▶ Complete the following:
- a) Decide whether each statement agrees with the Windows 8 hard drive thread, and answer yes or no for each, quoting the words of the thread that settle it: (i) The poster put Windows 8 onto the hard drive as an upgrade rather than a fresh install. (ii) Running "bootrec /scanos" identified no Windows installations. (iii) Capitalizing the bootrec operations changed the results.
- b) Go on with the Windows 8 hard drive thread, picking up after its final sentence.

▶ Page text:
# Win8 x64 Hard Drive Locked



## Deletham_Tomala (Sep 19, 2010)

Several days ago I installed a fresh copy of OEM Windows 8 onto a fresh hard drive. Yesterday morning after booting after a shutdown, I got "Disk Read Error" during Bios. 

Booting with my Windows 8 disk, I troubleshooted the problem. When I attempted to use the "Refresh" option, I was informed that my Hard Drive was locked. I have been unable to access the hard drive for system restore and the like.

I have found similar problems with Windows 8 as they pertain to Upgrades, but nothing about a full, clean install. The results of these problems seem promising but murky. Link below:

Can't boot into windows 8,hard drive locked, can't refresh

*System Specs:*
Processor: Intel Core i7 920
OS: Windows 8 (64x)
HDD: Toshiba 2TB HDKPC09

Thank you for your assistance.


----------



## spunk.funk (May 13, 2010)

Try this: Windows 8 Boot Issues? Try Fixing the Master Boot Record (MBR) or Boot Configuration Data (BCD) - TechSpot


----------



## Deletham_Tomala (Sep 19, 2010)

I have returned and tried the actions proscribed in the linked article.

Automatic troubleshooting did not work.

"bootrec /fixmbr" and "bootrec /fixboot" returned "The system cannot find the path specified". While "bootrec /scanos" was successful, it returned "Total identified Windows installations: 0". Because of that "bootrec /rebuildbcd" worked but was unsuccessful (nothing to work on). Using the entire "bootrec.exe" and capitalization of the operations (i.e. "/ScanOs") did not make any changes.

▶ Supplied information:
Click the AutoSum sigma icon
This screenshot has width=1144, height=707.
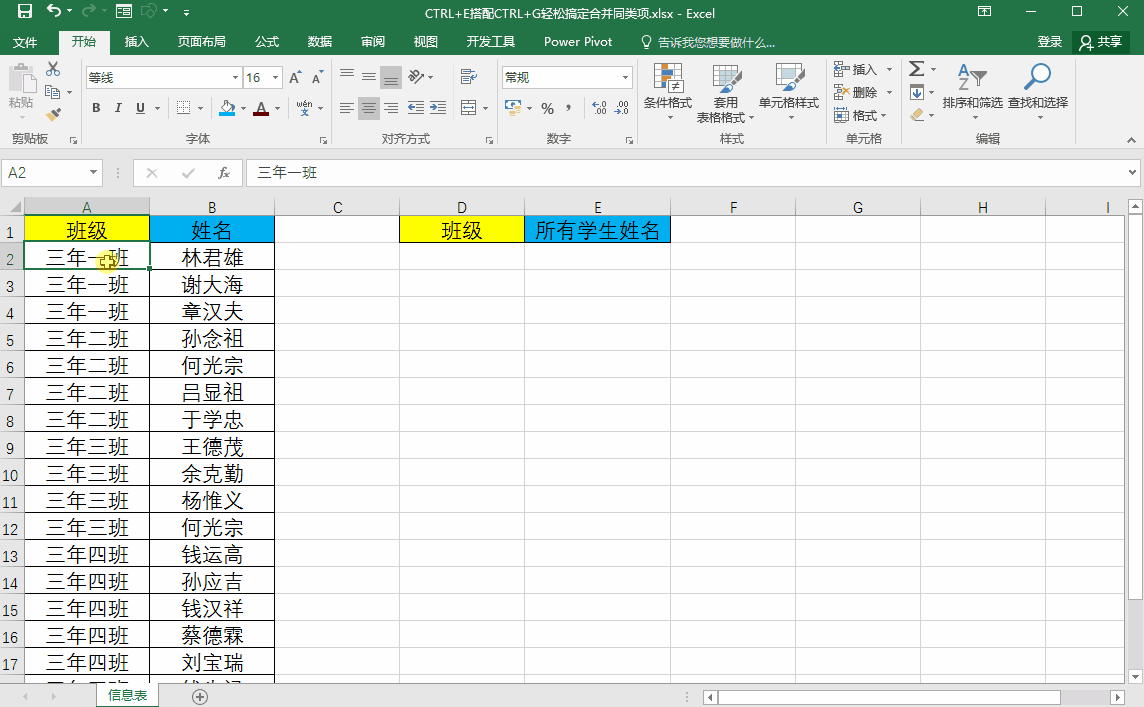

▶ Solved problems:
- a)
(i) No: "I installed a fresh copy of OEM Windows 8 onto a fresh hard drive."
(ii) Yes: "it returned "Total identified Windows installations: 0"."
(iii) No: "capitalization of the operations (i.e. "/ScanOs") did not make any changes."

- b)
"bcdedit" returned no list of items and instead displayed "The boot configuration data store could not be opened. The requested system device cannot be found." The commands in the article following "bcdedit" returned the same.

I was unable to access "x:\sourcesrecovery" or "x:\sources\recovery" for the manual starting of the other repair utility.

All in all none of the proscribed methods worked. Is this problem something else? Do I have a dead hard drive?


----------



## spunk.funk (May 13, 2010)

check the cables on the HDD, make sure the data cable is plugged in tight to the drive and the motherboard. make sure the power plug is plugged in. Use a different power plug, try a different SATA cable into a different SATA port on the motherboard. 
Boot into Setup (Bios) Is the HDD listed?


----------



## Deletham_Tomala (Sep 19, 2010)

Upon plugging in a new SATA cable (into the same slot). I was prompted by a windows screen titled "Recovery" saying that "Your PC needs to be repaired" and that the "The Boot Configuration Data for your PC is missing or contains errors." It asked me to use the recovery tools on my installation media. After this it would hang for a while while the CD drive activity light would flash, and then restart.

Playing around with the boot options, it appeared that my HDD was now showing up as a boot option. Selecting to boot from CD, I was brought back to the Windows Installation folder shortly after plugging back in the mouse. After that I went through the prompts in the above linked article. The first option, Automatic Repair, appeared to work, bringing me back to my desktop, where I appear to have full functionality.

So, in the end I'm grateful for your assistance, spunk.funk. Was this just a case of a loose SATA cable? If not and it was (in part) an error in Windows 8, is there anything I can do to prevent it from happening again? 

Either way, thank you and your community for your prompt and practical advice.


----------



## spunk.funk (May 13, 2010)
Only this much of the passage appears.